[Entries on where items appear]
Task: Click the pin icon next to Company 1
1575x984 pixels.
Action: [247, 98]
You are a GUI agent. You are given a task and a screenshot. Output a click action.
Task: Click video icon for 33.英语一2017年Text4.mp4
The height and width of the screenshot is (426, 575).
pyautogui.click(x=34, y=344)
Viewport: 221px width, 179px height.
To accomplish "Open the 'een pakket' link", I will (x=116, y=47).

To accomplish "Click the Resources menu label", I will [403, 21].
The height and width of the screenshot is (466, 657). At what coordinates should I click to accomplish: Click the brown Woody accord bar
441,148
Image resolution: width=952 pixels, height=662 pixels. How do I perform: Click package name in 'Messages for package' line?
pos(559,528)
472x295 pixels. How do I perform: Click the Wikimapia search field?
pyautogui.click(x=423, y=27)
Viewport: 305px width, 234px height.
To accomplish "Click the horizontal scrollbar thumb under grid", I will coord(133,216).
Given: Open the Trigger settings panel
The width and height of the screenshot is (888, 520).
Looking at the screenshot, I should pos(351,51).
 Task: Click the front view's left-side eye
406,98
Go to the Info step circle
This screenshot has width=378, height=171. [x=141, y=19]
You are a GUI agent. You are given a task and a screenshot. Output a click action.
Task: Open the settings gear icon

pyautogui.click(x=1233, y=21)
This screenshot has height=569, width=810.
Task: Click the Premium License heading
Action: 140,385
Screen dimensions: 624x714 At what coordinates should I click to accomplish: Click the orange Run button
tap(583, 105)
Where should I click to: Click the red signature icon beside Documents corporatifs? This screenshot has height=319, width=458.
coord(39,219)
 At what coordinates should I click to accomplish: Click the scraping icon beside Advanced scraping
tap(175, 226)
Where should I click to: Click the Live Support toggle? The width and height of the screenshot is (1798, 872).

◆ TASK PROMPT ◆
Arrange the rows above as a numbered list, dropping any blank lines.

◆ EXERCISE OUTPUT ◆
1. Task: Click the pin icon next to Company 1
2. 1575x984 pixels.
3. Action: [247, 98]
4. You are a GUI agent. You are given a task and a screenshot. Output a click action.
5. Task: Click video icon for 33.英语一2017年Text4.mp4
6. The height and width of the screenshot is (426, 575).
7. pyautogui.click(x=34, y=344)
8. Viewport: 221px width, 179px height.
9. To accomplish "Open the 'een pakket' link", I will (x=116, y=47).
10. To accomplish "Click the Resources menu label", I will [403, 21].
11. The height and width of the screenshot is (466, 657). At what coordinates should I click to accomplish: Click the brown Woody accord bar
12. 441,148
13. Image resolution: width=952 pixels, height=662 pixels. How do I perform: Click package name in 'Messages for package' line?
14. pos(559,528)
15. 472x295 pixels. How do I perform: Click the Wikimapia search field?
16. pyautogui.click(x=423, y=27)
17. Viewport: 305px width, 234px height.
18. To accomplish "Click the horizontal scrollbar thumb under grid", I will coord(133,216).
19. Given: Open the Trigger settings panel
20. The width and height of the screenshot is (888, 520).
21. Looking at the screenshot, I should pos(351,51).
22.  Task: Click the front view's left-side eye
23. 406,98
24. Go to the Info step circle
25. This screenshot has width=378, height=171. [x=141, y=19]
26. You are a GUI agent. You are given a task and a screenshot. Output a click action.
27. Task: Open the settings gear icon
28. pyautogui.click(x=1233, y=21)
29. This screenshot has height=569, width=810.
30. Task: Click the Premium License heading
31. Action: 140,385
32. Screen dimensions: 624x714 At what coordinates should I click to accomplish: Click the orange Run button
33. tap(583, 105)
34. Where should I click to: Click the red signature icon beside Documents corporatifs? This screenshot has height=319, width=458.
35. coord(39,219)
36.  At what coordinates should I click to accomplish: Click the scraping icon beside Advanced scraping
37. tap(175, 226)
38. Where should I click to: Click the Live Support toggle? The width and height of the screenshot is (1798, 872).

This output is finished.